Britannica.com describes Liberty Hyde Bailey as a botanist who “transformed U.S. horticulture from a craft to an applied science and had a direct influence on the development of genetics, plant pathology, and agriculture.” He had a profound effect on the shape of Cornell, securing state funding for the State College of Agriculture at Cornell, now CALS—without which there’d be no NYSIPM Program.
But Bailey was also a poet. From Wind and Weather, published in 1919 with roughly 130 poems, we sense an approach to horticulture that even now we’re still honing, shaping, revising.
Here we offer “Apple-Year.”
My last winter apple I ate today.
Shapely and stout in their mottled skins
Securely packed in my cellar bins
Two dozen good kinds of apple-spheres lay.
And today I went to my orchard trees
And picked me the first-ripe yellow fruits
That hung far out on the swinging shoots
In summer suns and the wonder-day breeze.
And thereby it was that the two years met
Deep in the heart of the ripe July
When the wheat was shocked and streams were dry;
And the weather of winter stayed with me yet.

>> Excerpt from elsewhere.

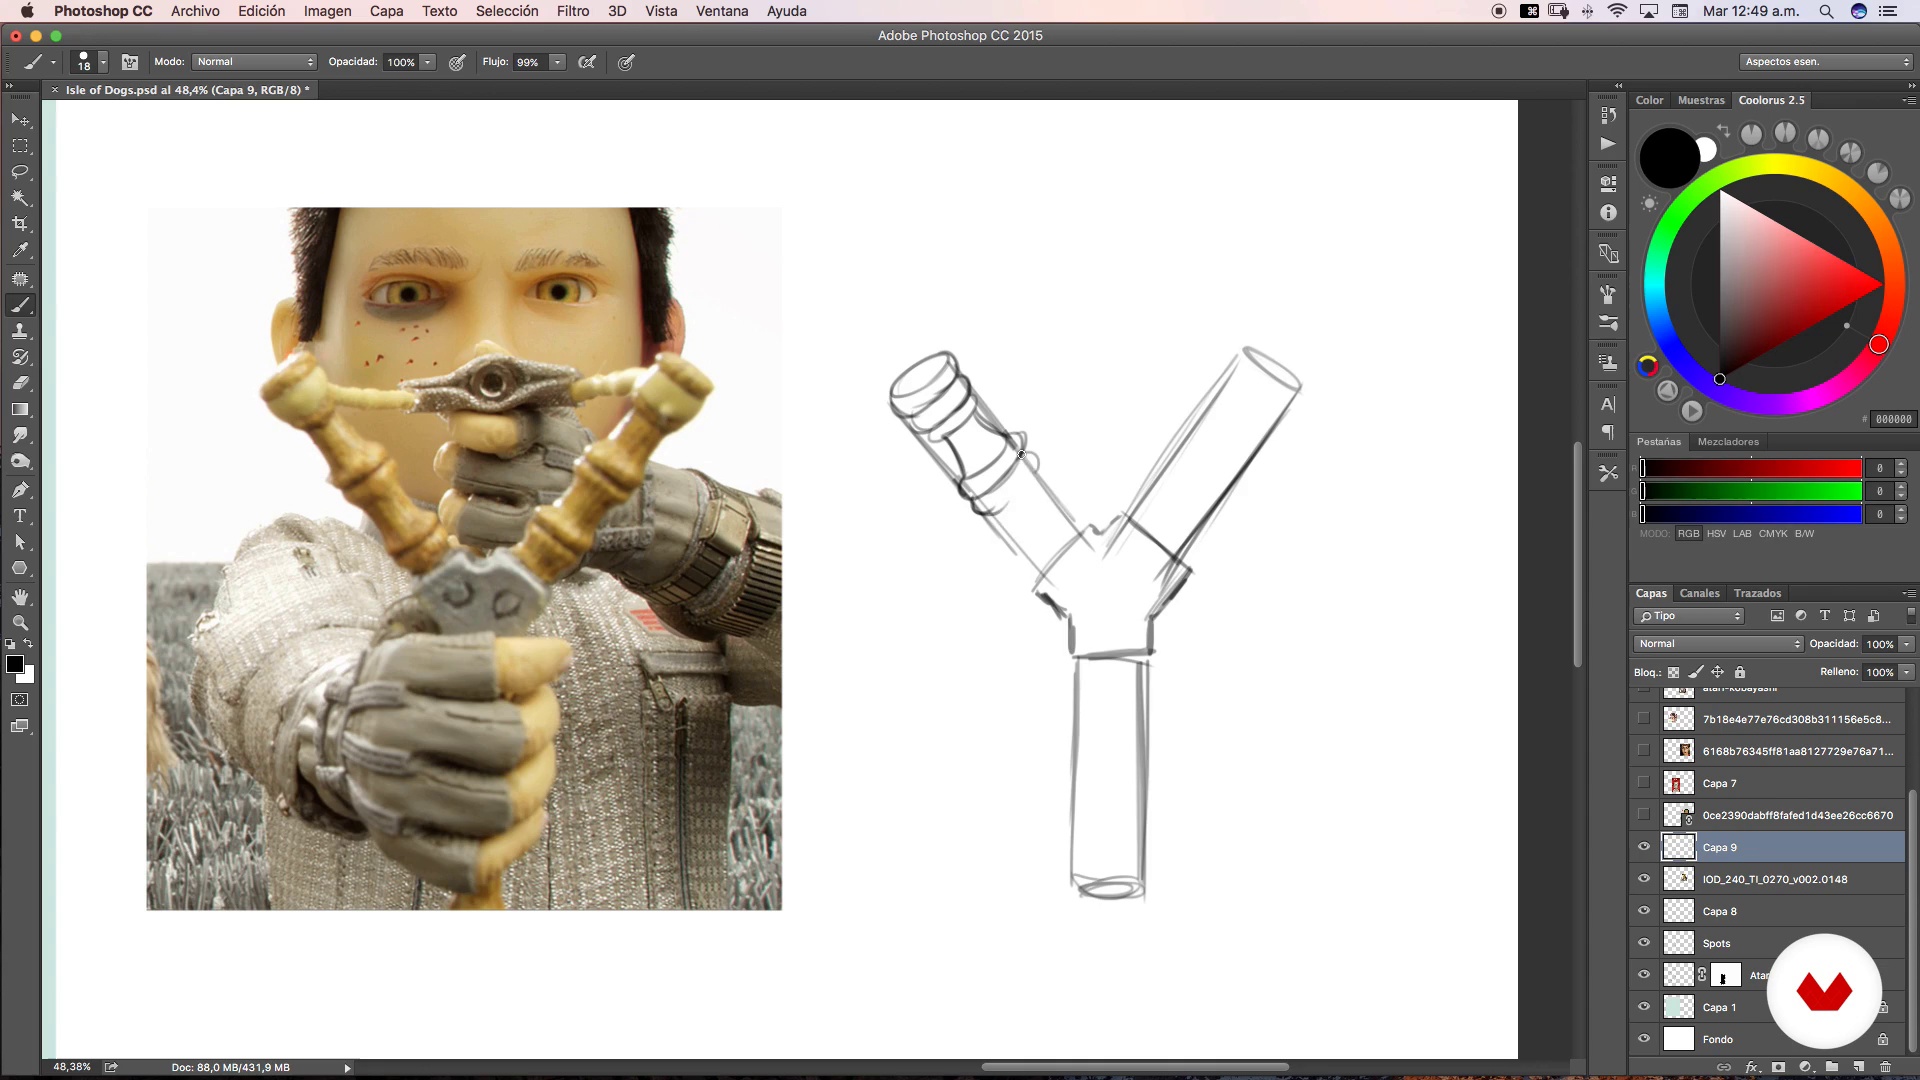
Task: Switch color mode to HSV
Action: click(1716, 534)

For I planted these orchard trees myself
On hillside slopes that belong to me
Where visions are wide and winds are free
That all the round year might come to my shelf.
And there on my shelves the white winter through
Pippin and Newtown, Rambo and Spy
Greening and Swaar and Spitzenburg lie
With memories tense of sun and the dew.
They bring the great fields and the fence-rows here,
The ground-bird’s nest and the cow-bell’s stroke
The tent-worm’s web and the night-fire’s smoke
And smell of the smartweed through all the year.

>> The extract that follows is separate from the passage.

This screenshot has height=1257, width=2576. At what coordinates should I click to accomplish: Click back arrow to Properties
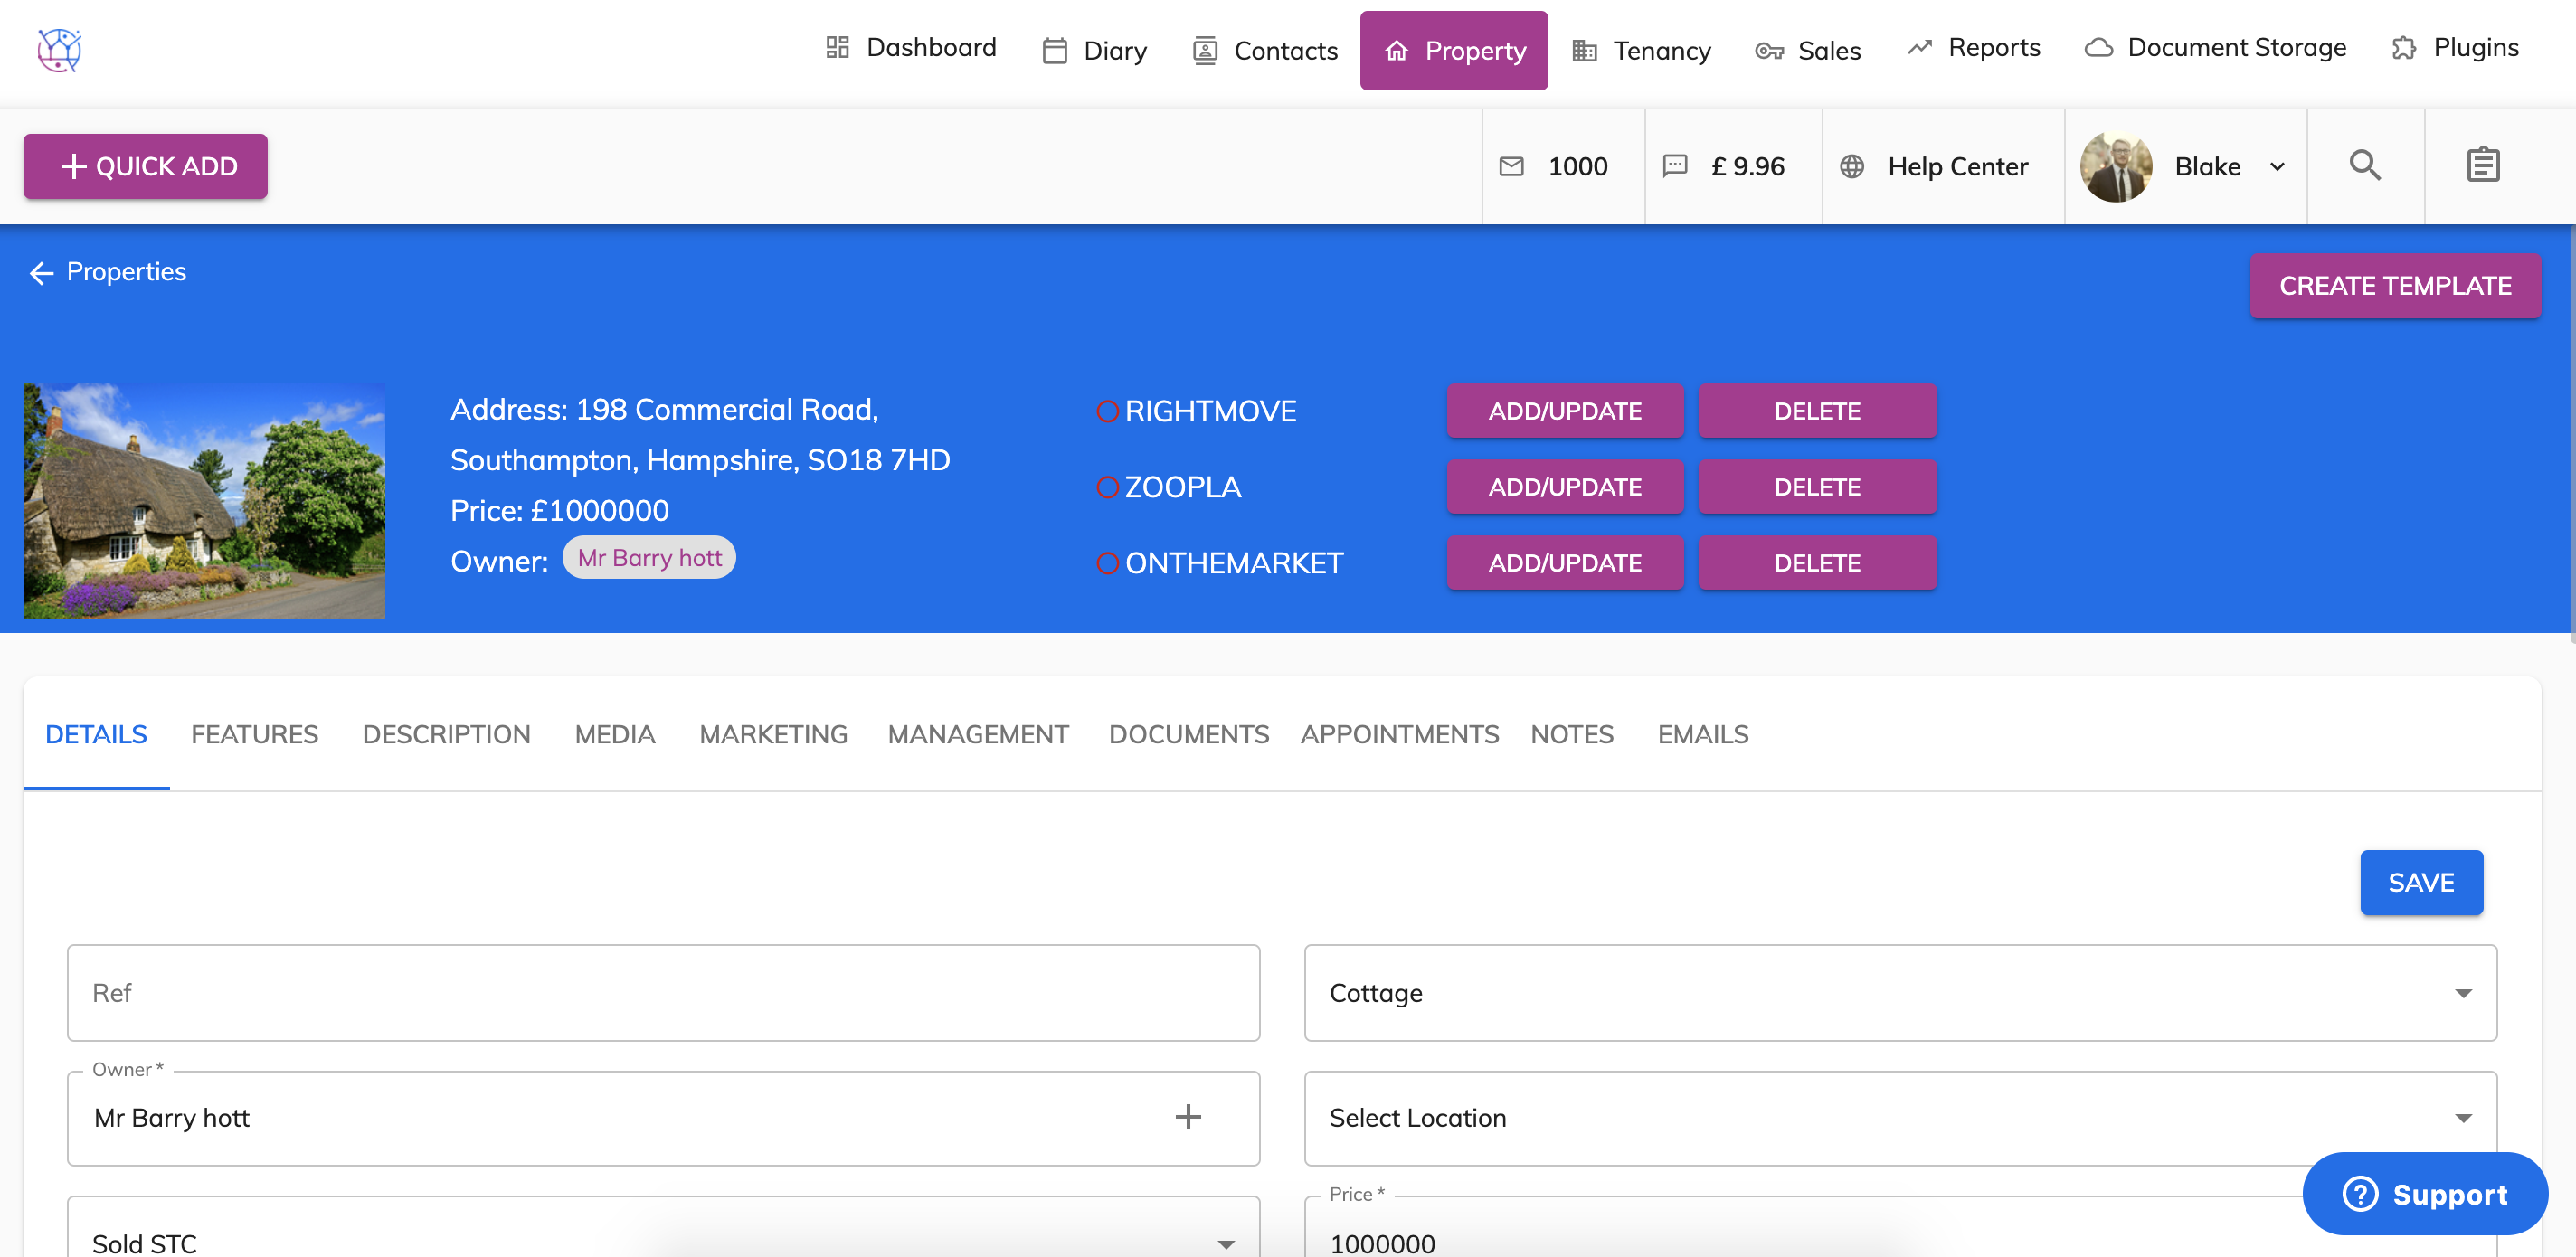[41, 273]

They bring me the days when the ground was turned,
When the trees were pruned and tilled and sprayed,
When the sprouts were cut and grafts were made,
When fields were cleaned and the brush-wood piles burned
And then the full days of the ripe months call
For Jefferis, Dyer, and Early Joe
Chenango, Mother, Sweet Bough and Snow
That hold the pith of high summer and fall.

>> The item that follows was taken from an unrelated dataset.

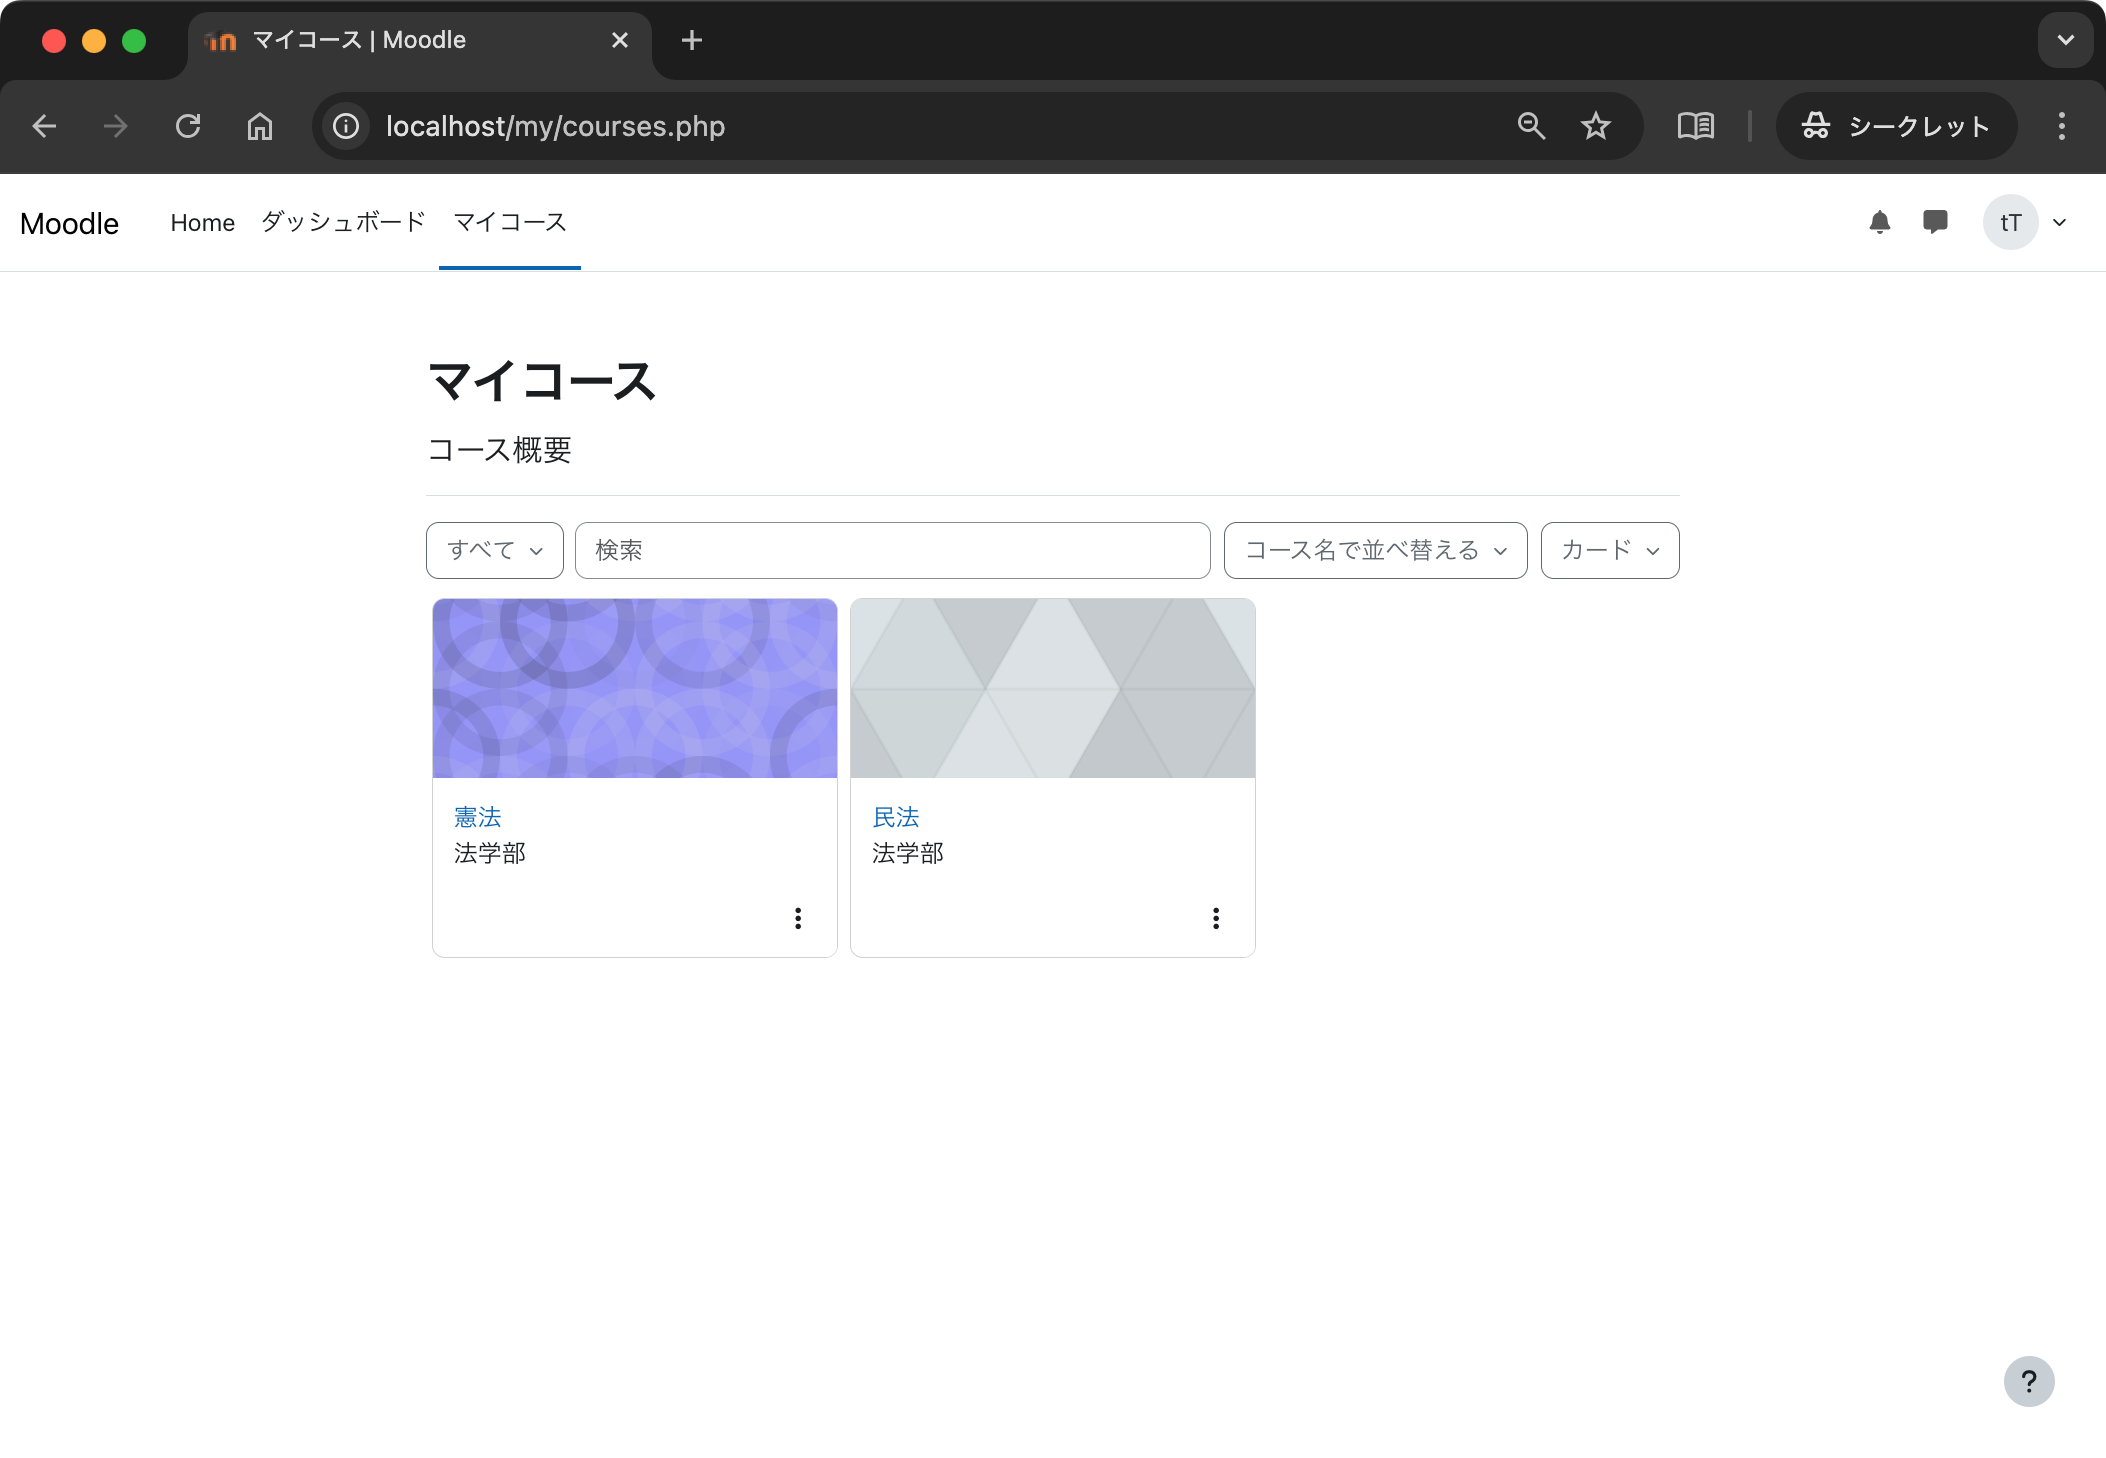
Task: Open the カード display format dropdown
Action: point(1609,550)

All a-sprightly and tart the crisp flesh breaks
And the juices run cordial and fine
Where colors and acids combine
And lie in the cells till essence awakes
I taste of the wilds and the blowing rain
And I taste of the frosts and the skies;
Condensed they lie in the apple guise
And then escape and restore me again.
So every day all the old years end
And so every day they begin;
So every day the winds come in
And so every day the twelve-months blend.